__Work item__
For the entries below, print exactly the lines between the line holding "Birthday (71, 344)" and the line holding "Buy (366, 1160)", inclusive, and nothing else.

__The records__

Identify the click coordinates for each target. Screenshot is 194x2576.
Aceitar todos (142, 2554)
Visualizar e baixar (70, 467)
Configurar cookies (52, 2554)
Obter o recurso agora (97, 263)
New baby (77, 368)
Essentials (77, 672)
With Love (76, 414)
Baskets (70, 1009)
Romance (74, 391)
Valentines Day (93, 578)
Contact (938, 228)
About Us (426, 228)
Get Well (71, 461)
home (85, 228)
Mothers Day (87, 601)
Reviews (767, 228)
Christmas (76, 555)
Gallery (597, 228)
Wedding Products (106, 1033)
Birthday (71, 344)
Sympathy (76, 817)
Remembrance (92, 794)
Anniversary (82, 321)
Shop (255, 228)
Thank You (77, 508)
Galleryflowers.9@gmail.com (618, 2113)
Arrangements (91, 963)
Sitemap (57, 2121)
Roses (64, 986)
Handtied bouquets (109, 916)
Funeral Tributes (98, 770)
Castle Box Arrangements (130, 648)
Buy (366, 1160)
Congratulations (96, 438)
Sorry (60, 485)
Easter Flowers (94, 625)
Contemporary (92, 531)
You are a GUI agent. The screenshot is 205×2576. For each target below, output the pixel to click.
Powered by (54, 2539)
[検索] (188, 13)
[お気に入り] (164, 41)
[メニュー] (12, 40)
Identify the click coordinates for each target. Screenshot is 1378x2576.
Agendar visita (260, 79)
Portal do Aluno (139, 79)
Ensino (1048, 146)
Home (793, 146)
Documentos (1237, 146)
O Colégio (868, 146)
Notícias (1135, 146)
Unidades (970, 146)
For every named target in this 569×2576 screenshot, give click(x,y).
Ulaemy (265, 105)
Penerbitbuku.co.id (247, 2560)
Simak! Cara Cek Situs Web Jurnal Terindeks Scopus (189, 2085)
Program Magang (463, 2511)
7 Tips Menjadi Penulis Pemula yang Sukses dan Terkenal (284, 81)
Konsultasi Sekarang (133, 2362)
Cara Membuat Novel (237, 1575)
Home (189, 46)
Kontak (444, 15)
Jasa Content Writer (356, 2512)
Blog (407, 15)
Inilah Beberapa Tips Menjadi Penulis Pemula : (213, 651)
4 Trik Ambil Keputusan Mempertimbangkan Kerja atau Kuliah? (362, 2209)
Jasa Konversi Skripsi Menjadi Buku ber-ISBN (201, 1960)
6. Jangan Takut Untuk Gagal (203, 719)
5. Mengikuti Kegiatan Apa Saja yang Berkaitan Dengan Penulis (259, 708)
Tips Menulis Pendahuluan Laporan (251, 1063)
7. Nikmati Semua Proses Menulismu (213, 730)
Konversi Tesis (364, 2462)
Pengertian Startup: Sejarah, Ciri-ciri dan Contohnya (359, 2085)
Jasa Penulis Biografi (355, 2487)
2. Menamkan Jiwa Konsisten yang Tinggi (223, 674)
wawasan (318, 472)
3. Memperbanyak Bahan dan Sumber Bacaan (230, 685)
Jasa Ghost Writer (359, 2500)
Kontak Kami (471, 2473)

__Response to this task__
Birthday (71, 344)
Sympathy (76, 817)
Remembrance (92, 794)
Anniversary (82, 321)
Shop (255, 228)
Thank You (77, 508)
Galleryflowers.9@gmail.com (618, 2113)
Arrangements (91, 963)
Sitemap (57, 2121)
Roses (64, 986)
Handtied bouquets (109, 916)
Funeral Tributes (98, 770)
Castle Box Arrangements (130, 648)
Buy (366, 1160)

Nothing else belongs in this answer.